The entries that follow need to be reproduced exactly, minus any images.

----- Data for this task

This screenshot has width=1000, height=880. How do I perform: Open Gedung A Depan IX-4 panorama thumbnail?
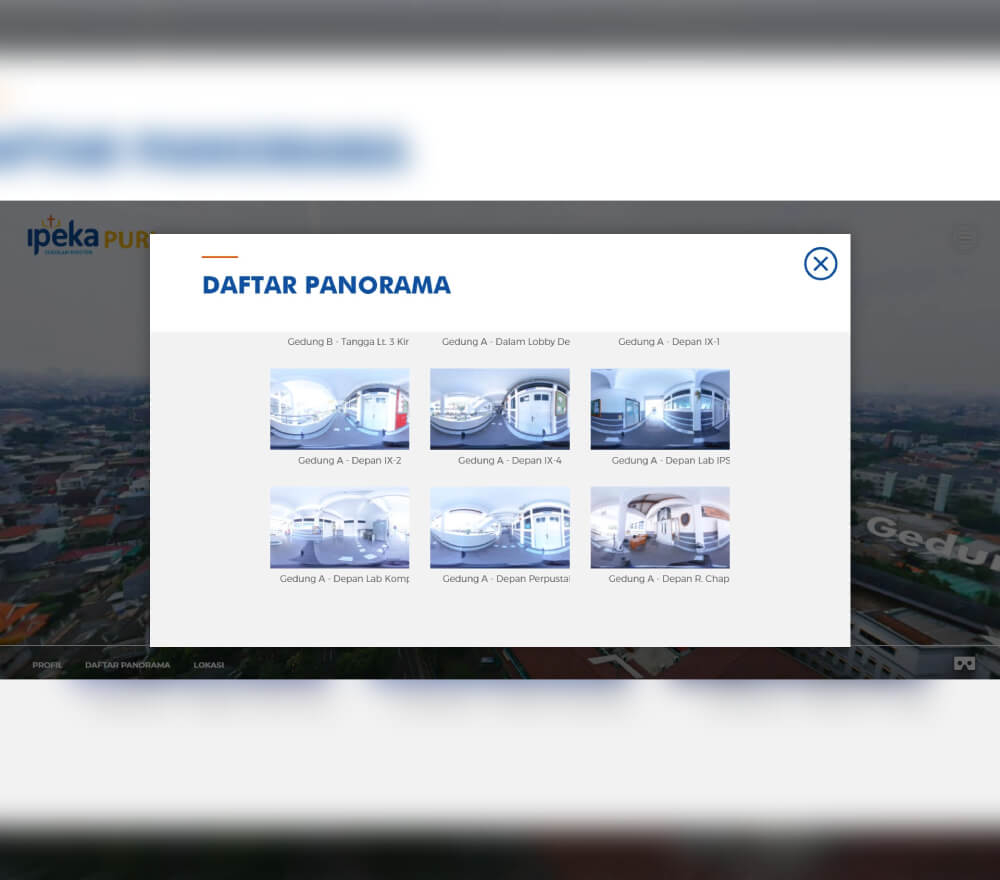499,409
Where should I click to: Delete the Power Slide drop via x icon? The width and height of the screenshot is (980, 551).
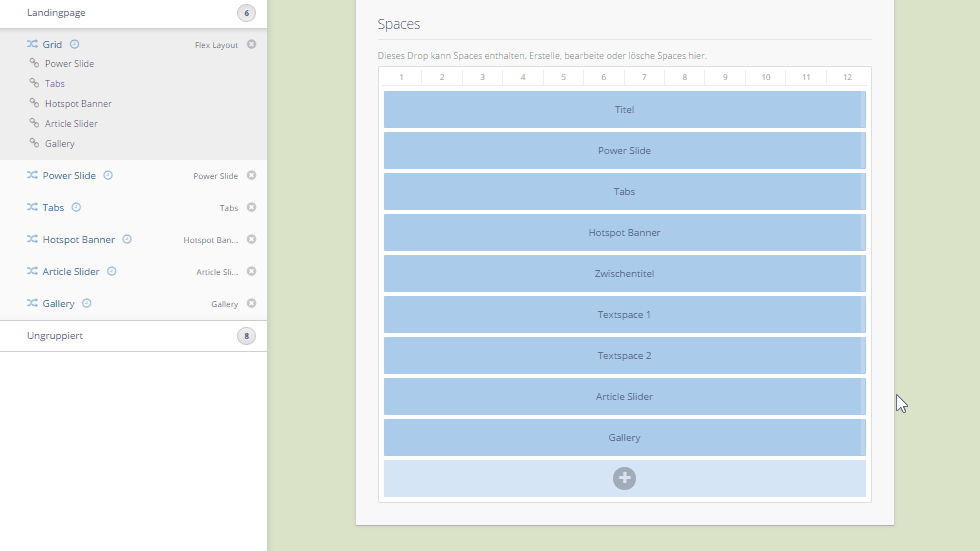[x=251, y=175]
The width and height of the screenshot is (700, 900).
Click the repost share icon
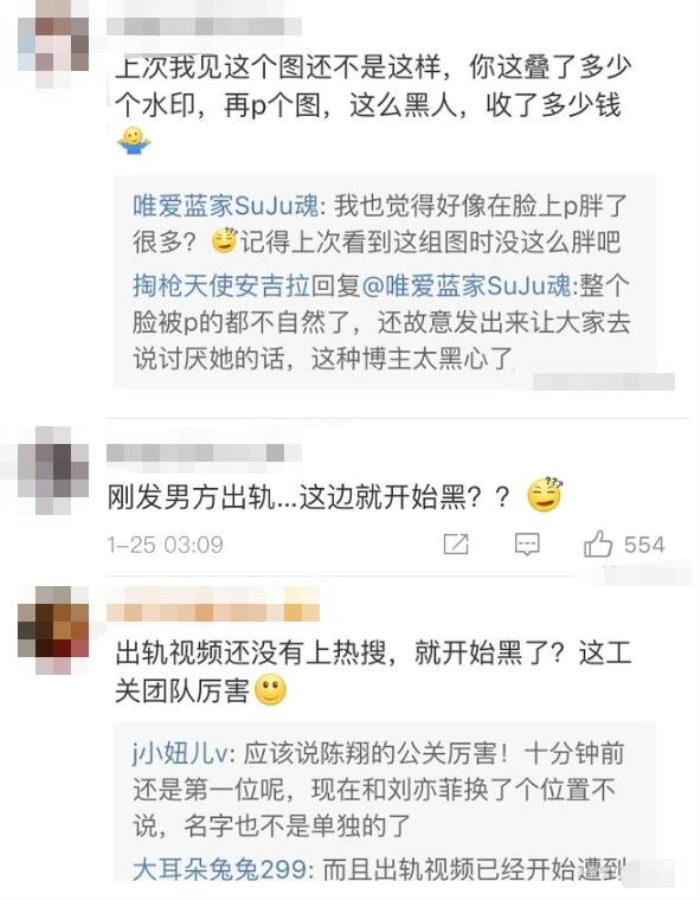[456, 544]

----------

# Answer to the problem
This screenshot has width=1000, height=880. How do I perform: Open Gedung A Depan IX-4 panorama thumbnail?
499,409
Where should I click to: Delete the Power Slide drop via x icon? The width and height of the screenshot is (980, 551).
[x=251, y=175]
The width and height of the screenshot is (700, 900).
Click the repost share icon
[456, 544]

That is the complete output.